- Your goal
List every line below that contains the word "will".

- Input

****************

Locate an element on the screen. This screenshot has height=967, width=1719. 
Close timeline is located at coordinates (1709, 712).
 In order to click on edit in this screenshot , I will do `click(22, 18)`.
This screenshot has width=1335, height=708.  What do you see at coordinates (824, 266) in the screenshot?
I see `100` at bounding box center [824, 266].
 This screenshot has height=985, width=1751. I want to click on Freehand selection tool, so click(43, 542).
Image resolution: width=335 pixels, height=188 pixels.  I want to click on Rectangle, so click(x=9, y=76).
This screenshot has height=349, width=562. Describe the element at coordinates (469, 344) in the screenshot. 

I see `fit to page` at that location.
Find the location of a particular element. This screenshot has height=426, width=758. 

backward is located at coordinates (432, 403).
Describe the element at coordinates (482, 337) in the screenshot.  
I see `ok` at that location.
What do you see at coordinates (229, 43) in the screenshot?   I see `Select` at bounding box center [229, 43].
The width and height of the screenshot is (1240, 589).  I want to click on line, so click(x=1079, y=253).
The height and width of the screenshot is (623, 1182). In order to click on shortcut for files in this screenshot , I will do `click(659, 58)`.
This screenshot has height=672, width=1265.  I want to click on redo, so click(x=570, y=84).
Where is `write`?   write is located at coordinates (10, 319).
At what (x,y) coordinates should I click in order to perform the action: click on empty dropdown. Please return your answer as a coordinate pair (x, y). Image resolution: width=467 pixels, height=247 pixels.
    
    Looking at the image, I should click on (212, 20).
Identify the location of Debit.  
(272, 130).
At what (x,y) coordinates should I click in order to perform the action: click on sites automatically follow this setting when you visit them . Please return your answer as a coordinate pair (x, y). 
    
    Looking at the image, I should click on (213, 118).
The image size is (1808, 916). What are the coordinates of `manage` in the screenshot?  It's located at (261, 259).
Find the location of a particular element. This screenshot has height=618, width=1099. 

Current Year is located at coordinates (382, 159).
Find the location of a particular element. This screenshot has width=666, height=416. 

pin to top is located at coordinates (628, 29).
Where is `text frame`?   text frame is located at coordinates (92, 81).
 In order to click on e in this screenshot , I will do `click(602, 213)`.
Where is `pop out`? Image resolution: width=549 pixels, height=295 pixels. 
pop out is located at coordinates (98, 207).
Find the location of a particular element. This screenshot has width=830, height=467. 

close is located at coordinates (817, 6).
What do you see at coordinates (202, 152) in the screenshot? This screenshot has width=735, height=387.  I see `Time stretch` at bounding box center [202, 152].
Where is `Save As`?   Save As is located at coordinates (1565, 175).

****************

- Exercise response
 In order to click on edit in this screenshot , I will do `click(22, 18)`.
The height and width of the screenshot is (623, 1182). In order to click on shortcut for files in this screenshot , I will do `click(659, 58)`.
 In order to click on e in this screenshot , I will do `click(602, 213)`.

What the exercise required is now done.